This week, my best friend would have been 26 years old.  It’s been four years since he died, and every birthday without him still feels strange.  The irony of his birthday falling within the same week as National Overdose Awareness Day doesn’t surprise me, for the little idiosyncrasies of life’s natural flow never cease to provide deeper meaning to the otherwise seemingly meaningless events that take place.  Whether or not I overanalyze or over-assign meaning to dates, times, and events, doesn’t discount the grief I still feel even after all of this time has passed.  I was deep in my addiction when he passed, unable to see my inevitable fate if I hadn’t gotten the help I needed.  While friends have died since then, and my perception to the unfair hurdles life throws at us sometimes has also changed, grief is a constant battle.  It looks and feels different today, but it is still there.

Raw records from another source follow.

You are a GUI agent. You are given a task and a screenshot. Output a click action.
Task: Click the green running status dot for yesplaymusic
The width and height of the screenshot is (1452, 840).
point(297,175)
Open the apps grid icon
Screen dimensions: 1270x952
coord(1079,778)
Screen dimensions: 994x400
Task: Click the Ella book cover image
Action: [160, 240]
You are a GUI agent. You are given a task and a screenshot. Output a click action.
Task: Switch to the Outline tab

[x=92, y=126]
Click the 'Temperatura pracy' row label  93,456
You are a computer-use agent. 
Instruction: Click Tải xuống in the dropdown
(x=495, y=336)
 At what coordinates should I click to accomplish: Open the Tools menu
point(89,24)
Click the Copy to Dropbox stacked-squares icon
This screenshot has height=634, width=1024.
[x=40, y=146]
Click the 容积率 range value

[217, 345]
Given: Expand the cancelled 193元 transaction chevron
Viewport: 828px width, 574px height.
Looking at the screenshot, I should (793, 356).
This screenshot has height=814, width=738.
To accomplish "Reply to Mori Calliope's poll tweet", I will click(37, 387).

How I handle my grief today is different.  I know it comes up unexpectedly, and that it doesn’t need to look or feel a certain way.  Sometimes, it hits me out of nowhere, and I find myself lost in a daydream of what could have been, or I find myself stuck on memories of what it was like.  No matter what comes up, I find myself in a position today, grounded in acceptance, where I don’t shame myself for feeling sad, confused, or angry at the losses I have experienced.

I’ve been asked before to write commemorative pieces, to speak at services, to provide tangible proof of life and death for a person who lost to their addiction.  It is humbling and painful to do such things, for the memories I have, both the good and the bad, have to suffice in times where words do not seem to do justice.  I can share my experience, I can share my pain, and I can share my hope, but I cannot bring people back, nor can I stop them from using in the first place.  I am empathetic for those who have struggled the way I have, for those who have lost loved ones, for those who have gotten stuck in their grief to where they cannot see any other side to it other than the one full of constant pain and fear.  I am grateful today to know that it is okay to still mourn, even after years have passed.  I know the pain subsides and gets easier to manage as time goes on, and I know I will have the love in my heart that comes with their memories to carry on and spread a message of perseverance.  I also know it is okay if I need to take some time to light a candle, look at a picture, and cry today.